**Instruction 1:** From the records below, rewrite everything from the line containing "is (1022, 723)." down to and including the line containing "align-right-icon: ☰ is" as a JSON list of strings, one string per line, with blank lines omitted.

**Text excerpt:**

Defense of thesis of Mykola Ialovega

22 février 2021 par Eric Rostang
Mr. Mykola IALOVEGA, PhD student at the PIIM laboratory and at the IRFM (CEA CAdarache), will publicly support his thesis entitled: "Surface conditions of W components : Impact on hydrogen inventory" on Tuesday, February 23, 2021 at 9:30 a.m. Place: IRFM - René Gravier - Centre de Cadarache 13115 Saint paul lez Durance


Will publicly support his thesis work entitled :

Surface conditions of W components : Impact on hydrogen inventory

Defense scheduled for Tuesday, February 23, 2021 at 9:30 a.m.
Place : IRFM – René Gravier – Centre de Cadarache 13115 Saint paul lez Durance

Composition of the proposed jury :

  • M. Thierry Angot, Aix Marseille Université, Thesis Director
  • Mme Anne-Lise Thomann, Université d’Orléans, Referee
  • M. Wolfgang Jacob, Max Planck Institute, Referee
  • M. Christian Linsmeier, Forschungszentrum Jülich, Member of the board
  • Mme Sabina Markelj, Jozef Stefan Institute, Member of the board
  • M. Christian Grisolia, CEA Cadarache, Member of the board
  • Mme Céline Martin, Aix Marseille Université, Member of the board
  • M. Régis Bisson, Aix Marseille Université, Invited member
  • Mme Elodie Bernard, CEA Cadarache/IRFM, Member of the board, thesis advisor CEA

Abstract :

Investigations of hydrogen isotopes and helium retention in plasma facing components (PFC) that are exposed to various plasma conditions are important for future fusion devices such as ITER and DEMO. Due to its favorable physical properties, in particular its high melting point, tungsten (W) has been chosen as the plasma-facing material of the ITER divetor. In the deuterium/tritium (D/T) phase of ITER, W PFC will be subjected to intense fluxes composed of hydrogen isotopes (HI), helium (He), impurities and neutrons.

**Instruction 2:** Extend the thesis defense announcement above, starting after its last sentence.

**Data in this exercise:**
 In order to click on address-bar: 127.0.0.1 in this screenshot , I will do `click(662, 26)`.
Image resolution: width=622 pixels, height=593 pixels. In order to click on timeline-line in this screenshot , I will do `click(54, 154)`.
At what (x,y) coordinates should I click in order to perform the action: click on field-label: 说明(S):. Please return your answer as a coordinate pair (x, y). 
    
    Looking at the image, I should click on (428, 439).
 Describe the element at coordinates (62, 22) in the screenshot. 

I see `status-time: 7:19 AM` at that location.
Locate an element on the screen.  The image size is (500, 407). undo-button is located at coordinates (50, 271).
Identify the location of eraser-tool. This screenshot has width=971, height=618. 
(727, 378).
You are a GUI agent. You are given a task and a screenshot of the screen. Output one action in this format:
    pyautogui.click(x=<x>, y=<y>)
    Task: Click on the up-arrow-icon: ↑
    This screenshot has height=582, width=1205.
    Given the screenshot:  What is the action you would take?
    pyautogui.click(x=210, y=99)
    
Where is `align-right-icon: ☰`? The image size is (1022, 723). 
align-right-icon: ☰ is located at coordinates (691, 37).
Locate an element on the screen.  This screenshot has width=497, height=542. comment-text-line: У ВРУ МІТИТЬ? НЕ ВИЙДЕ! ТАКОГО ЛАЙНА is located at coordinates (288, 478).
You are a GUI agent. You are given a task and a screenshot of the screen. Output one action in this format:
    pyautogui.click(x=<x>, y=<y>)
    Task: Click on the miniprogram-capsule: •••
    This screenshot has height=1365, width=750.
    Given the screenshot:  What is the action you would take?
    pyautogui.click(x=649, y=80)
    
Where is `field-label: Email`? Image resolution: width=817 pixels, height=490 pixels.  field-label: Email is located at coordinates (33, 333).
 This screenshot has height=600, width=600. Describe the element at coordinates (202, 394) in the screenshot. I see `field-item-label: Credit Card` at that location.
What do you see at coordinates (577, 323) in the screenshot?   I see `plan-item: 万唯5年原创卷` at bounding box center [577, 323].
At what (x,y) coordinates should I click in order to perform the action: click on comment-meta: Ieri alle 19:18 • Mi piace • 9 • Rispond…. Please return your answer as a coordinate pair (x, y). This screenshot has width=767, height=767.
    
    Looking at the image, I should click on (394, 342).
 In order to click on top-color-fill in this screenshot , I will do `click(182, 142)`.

**Response area 1:**
[
  "Where is `align-right-icon: ☰`? The image size is (1022, 723). ",
  "align-right-icon: ☰ is located at coordinates (691, 37)."
]

**Response area 2:**
In particular, it has been found that He significantly affects W PFC near surface, with the formation of dislocation loops, bubbles, or even W-fuzz. The presence of impurities in the edge plasma may cause redeposition or codeposition of mixed layers on the surface of the PFC W, and in the presence of residual oxygen, surface oxidation is possible due to the high temperature of the ITER divertor. Such structural modifications of W PFC may considerably modify the properties of the material, and therefore its life expectancy, as well as its hydrogen retention, which arises safety concerns as tritium is radioactive.
In this PHD thesis, we used laboratory experiments involving ion implantation and thermal desorption spectrometry (TDS) technique to investigate the fundamental retention properties of HI in W PFC due to different surface conditions: 1) Presence of an oxide layer formed on the surface of polycrystalline W (PCW) in ITER relevant conditions, 2) Presence of structural changes due to an impact of ITER relevant helium irradiation.
The TDS measurements were coupled with microscopy observations in order to characterize the modifications occurring on the surface and in the bulk of the material at different scales: scanning electron and confocal laser scanning microscopy techniques were used for surface observations from micrometer to nanometer scale; transmission electron microscopy was used for cross-sectional observations. Raman and X-ray spectroscopy techniques were used to characterize the structure and chemical composition of the samples.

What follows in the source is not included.